Na policję najpierw zadzwoniła żona menedżera funduszy na Florydzie. Zgłosiła, że zaginął jej 76-letni mąż. Dwa dni później na policji rozdzwoniły się telefony od klientów funduszu, którzy twierdzili, że wraz z biznesmenem przepadły im miliony dolarów. Media piszą nawet o 350 mln. Sprawą zainteresowało się Federalne Biuro Śledcze.
Policja, a także agenci FBI, poszukują teraz 75-letniego finansisty, Arthura Nadela, pod którego pieczą znajdowały się do tej pory miliony dolarów. Z drugiej strony przesłuchują poszkodowanych klientów, którzy zainwestowali swoje pieniądze w jego firmie w miejscowości Sarasota i je utracili.

● ● ● ● ●

* CEL A:
Zwróć wiernie wiersze rekordów między wierszem z „Task: Click the line” a wierszem z „Image resolution: width=520”, łącznie z obydwoma. Obrazy pomiń.
Rekordy nie mają żadnego związku z fragmentem.

* PRZEKAZANE INFORMACJE:

● ● ● ● ●

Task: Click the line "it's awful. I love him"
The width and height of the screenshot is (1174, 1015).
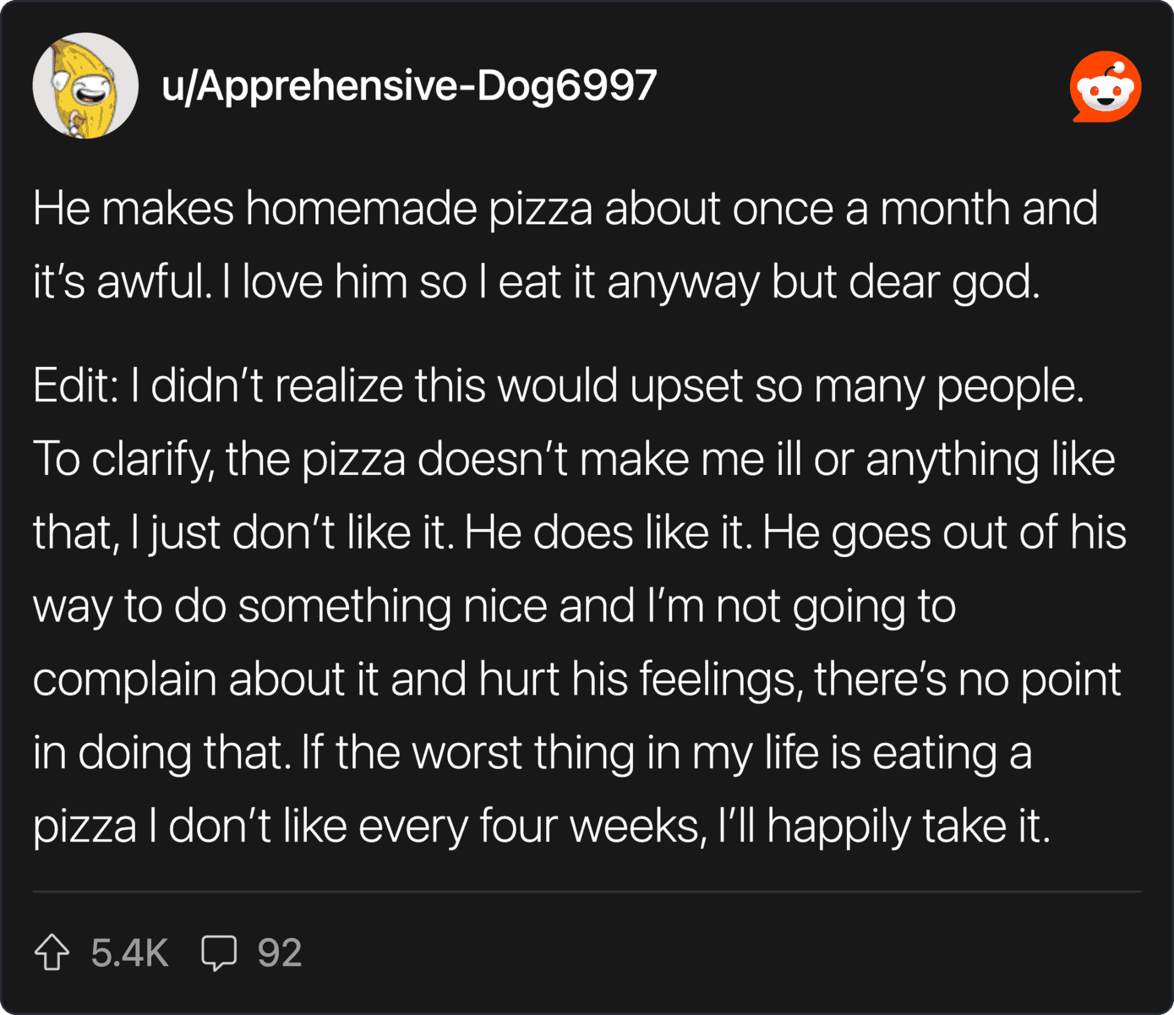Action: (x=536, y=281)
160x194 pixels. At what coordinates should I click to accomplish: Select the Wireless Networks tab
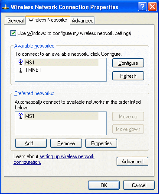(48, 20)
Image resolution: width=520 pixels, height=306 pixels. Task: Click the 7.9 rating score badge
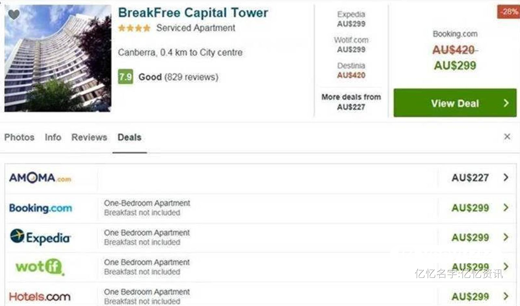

● ● ● ● ●

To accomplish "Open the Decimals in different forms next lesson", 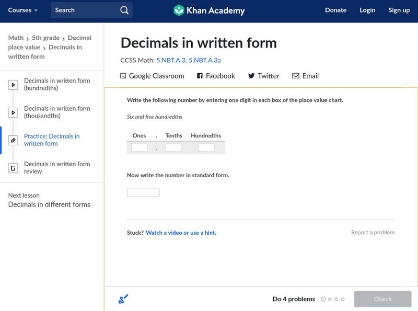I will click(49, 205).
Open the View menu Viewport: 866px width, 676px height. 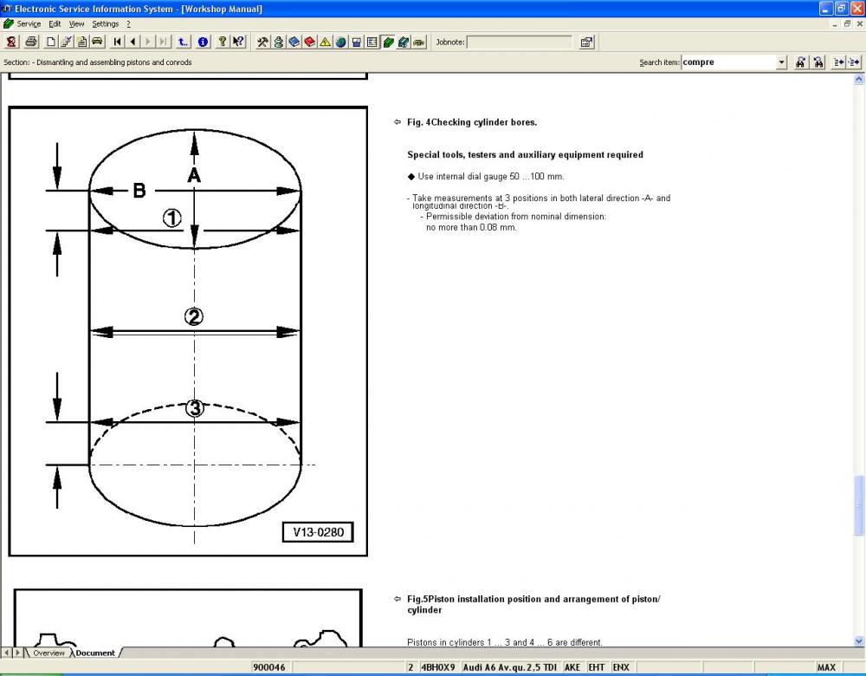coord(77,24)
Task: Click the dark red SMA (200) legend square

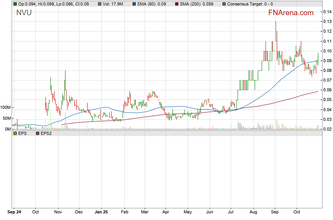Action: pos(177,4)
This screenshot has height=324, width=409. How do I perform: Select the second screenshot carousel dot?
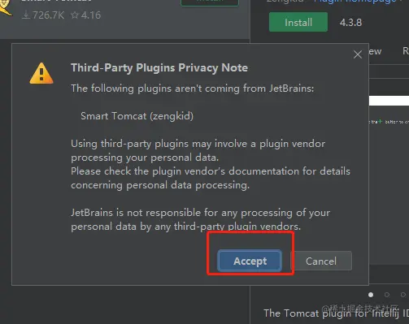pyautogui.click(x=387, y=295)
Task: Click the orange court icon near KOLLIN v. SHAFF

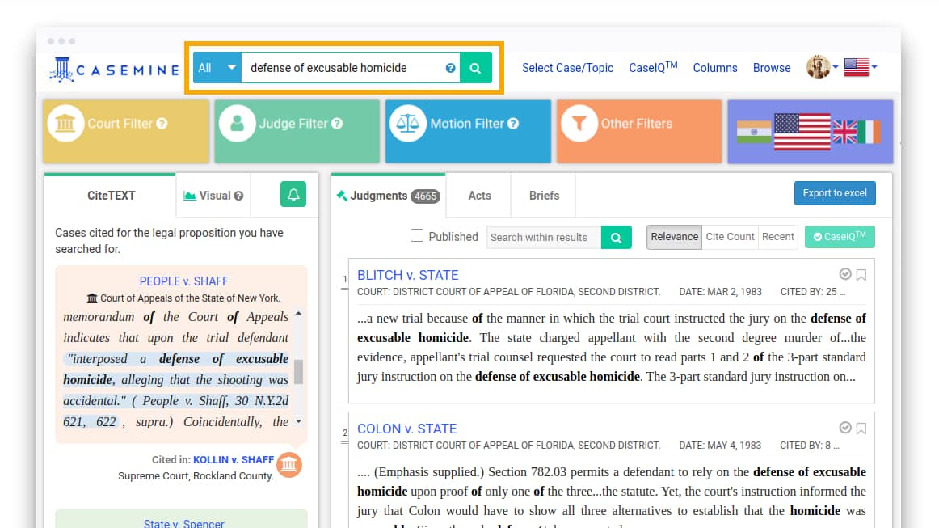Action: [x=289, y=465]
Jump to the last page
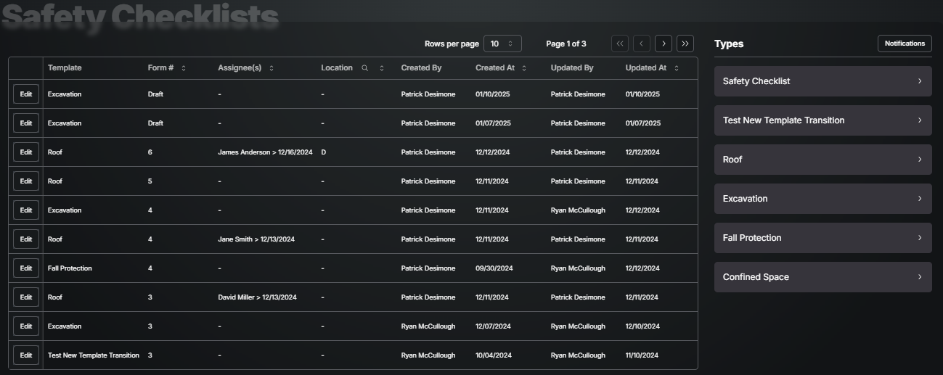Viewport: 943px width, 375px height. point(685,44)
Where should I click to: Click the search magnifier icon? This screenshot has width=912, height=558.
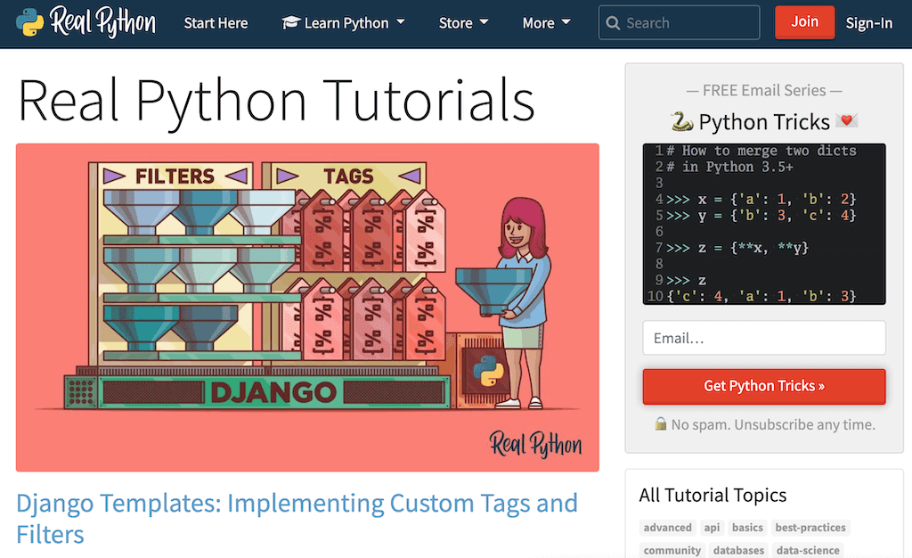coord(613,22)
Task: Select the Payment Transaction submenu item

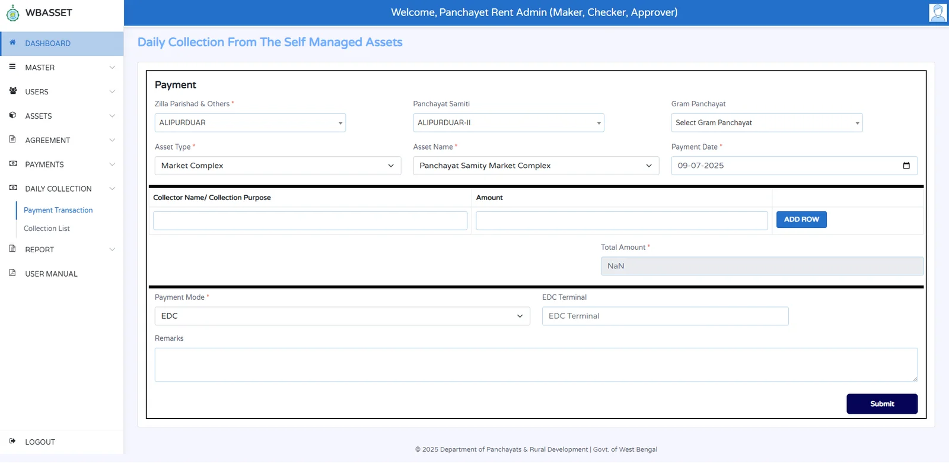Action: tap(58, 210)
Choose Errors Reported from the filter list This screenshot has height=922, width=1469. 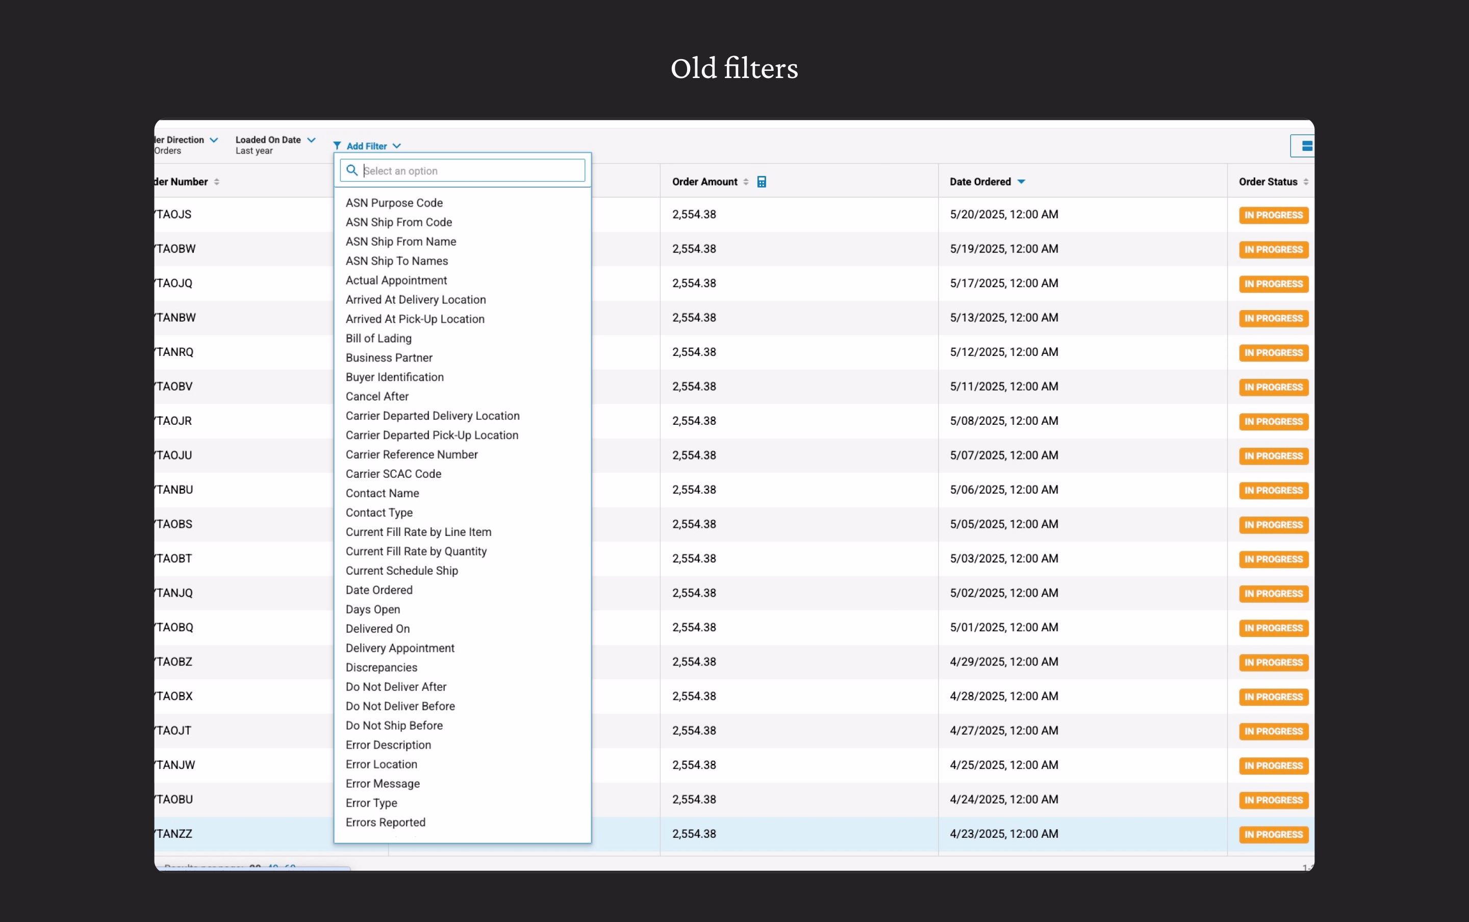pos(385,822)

● ● ● ● ●

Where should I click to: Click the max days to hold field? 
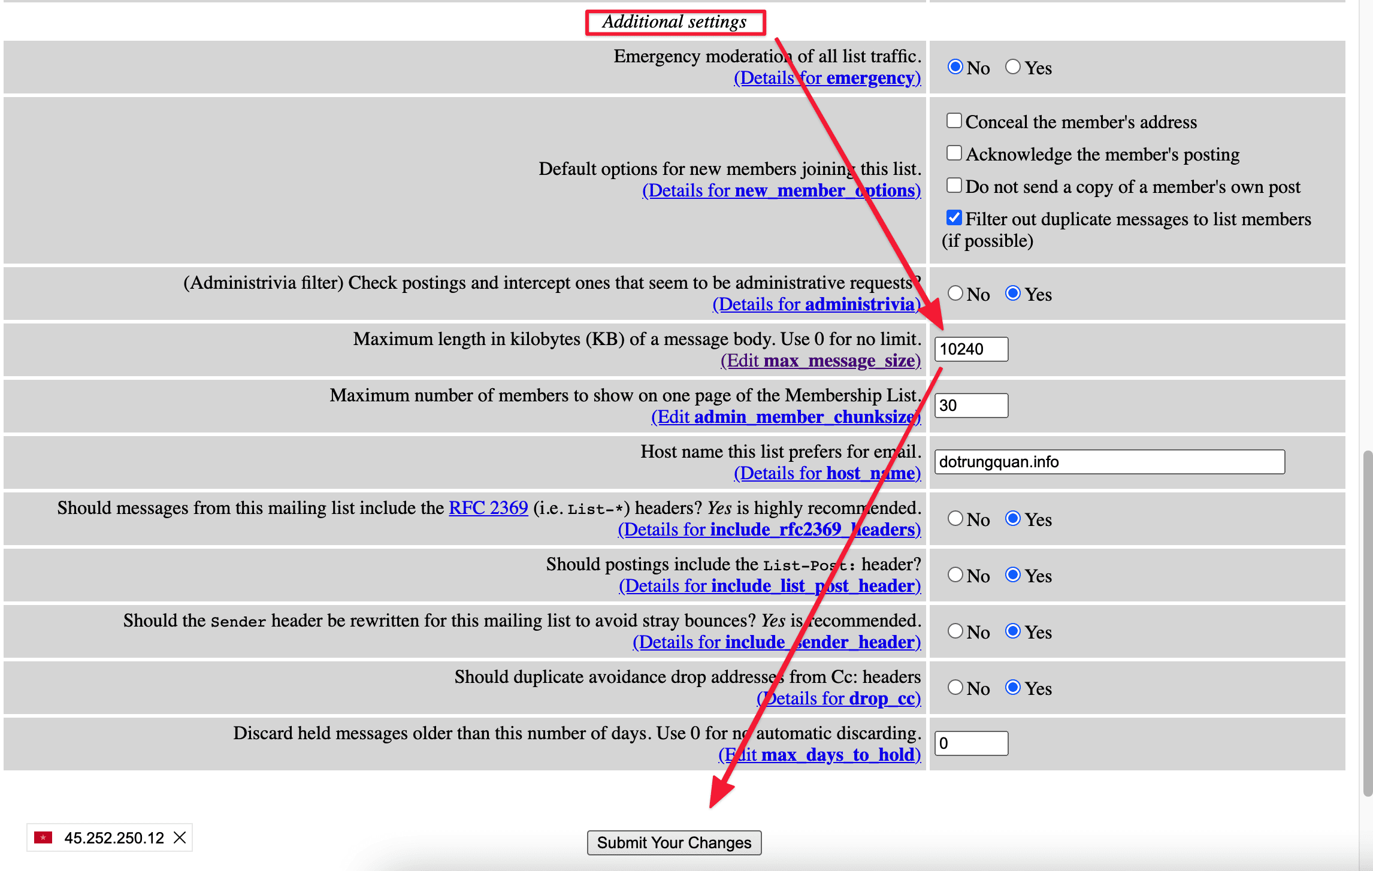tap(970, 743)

● ● ● ● ●

* CEL B:
W jakiej miejscowości, według fragmentu, mieściła się firma poszukiwanego finansisty?

* WYNIK ZADANIA A:
Task: Click the line "it's awful. I love him"
The width and height of the screenshot is (1174, 1015).
Action: (x=536, y=281)
160x194 pixels. At what coordinates should I click to accomplish: Select the Wireless Networks tab
(48, 20)
Image resolution: width=520 pixels, height=306 pixels. Task: Click the 7.9 rating score badge

* WYNIK ZADANIA B:
W Sarasocie.